A young man was beaten twice and shot at because he had helped police solve a crime. He was forced to move and take other precautions to protect himself. But the police said he had not met the “imminent and compelling” emergency standard for carrying a concealed handgun.
A state appeals court has reversed a man’s handgun possession conviction after finding he should have been able to argue he needed it for protection from people trying to kill him for cooperating with police.
The court, in a Tuesday decision, found merit in the man’s arguments that the danger he faced was real, and that authorities had not sufficiently helped him – after he’d helped them by wearing a wire in an investigation. . . .
The decision says the man described his situation to a police detective: he’d helped police and prosecutors in a prior case and now people were “after him.”
After the two assaults and being fired upon, and moving, he sought help from a detective and the prosecutor from the case, but received no assistance. He told police he wanted to move out of state, but could not due to being on probation. . . .
The Mercer prosecutor’s office argued against the necessity defense in the appeal, saying the man had not qualified for the defense, specifically that he had not been met with an “imminent and compelling” emergency.
The appeals court disagreed.
The man wore a wire for police. “By doing so, he assisted police in performing their duty to protect the public. Through no fault of his own, his cooperation with the police led to him being beaten up twice and fired upon in his own community,” the decision said.
“Defendant was acutely aware that other individuals in the community wanted to hurt or kill him. We find more than sufficient evidence … to conclude that the threat to defendant was ‘imminent and compelling,’ and raised a reasonable expectation in the defendant that he would suffer physical injury, if not death,” the decision went on.

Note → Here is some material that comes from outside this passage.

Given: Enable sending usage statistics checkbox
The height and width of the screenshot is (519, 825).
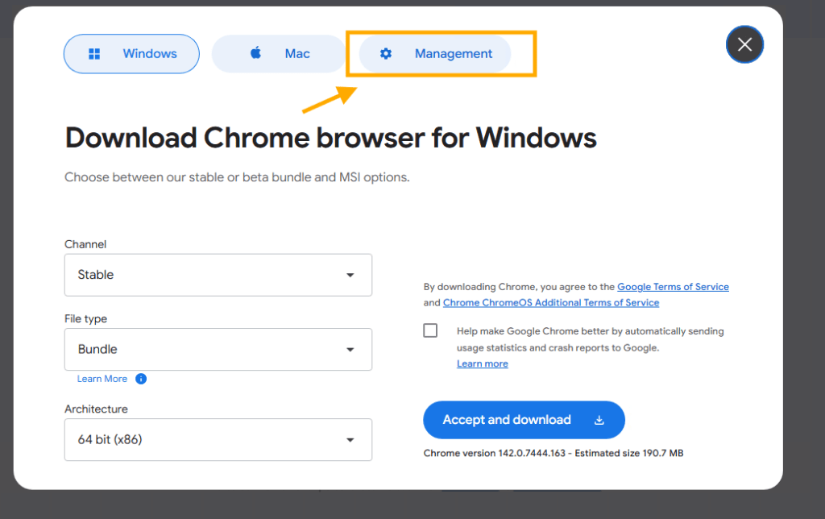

The defendant’s, “plea to law enforcement for assistance went unanswered. He tried to move out of state to avoid the threat to his life, however he was unable to do so. Defendant also changed his local residence to avoid encounters with his attackers, which didn’t work, as he was attacked outside his new home.” . . .Kevin Shea, “Man can argue he needed handgun because police did not protect him, N.J. court rules,” NJ.com, October 9, 2022.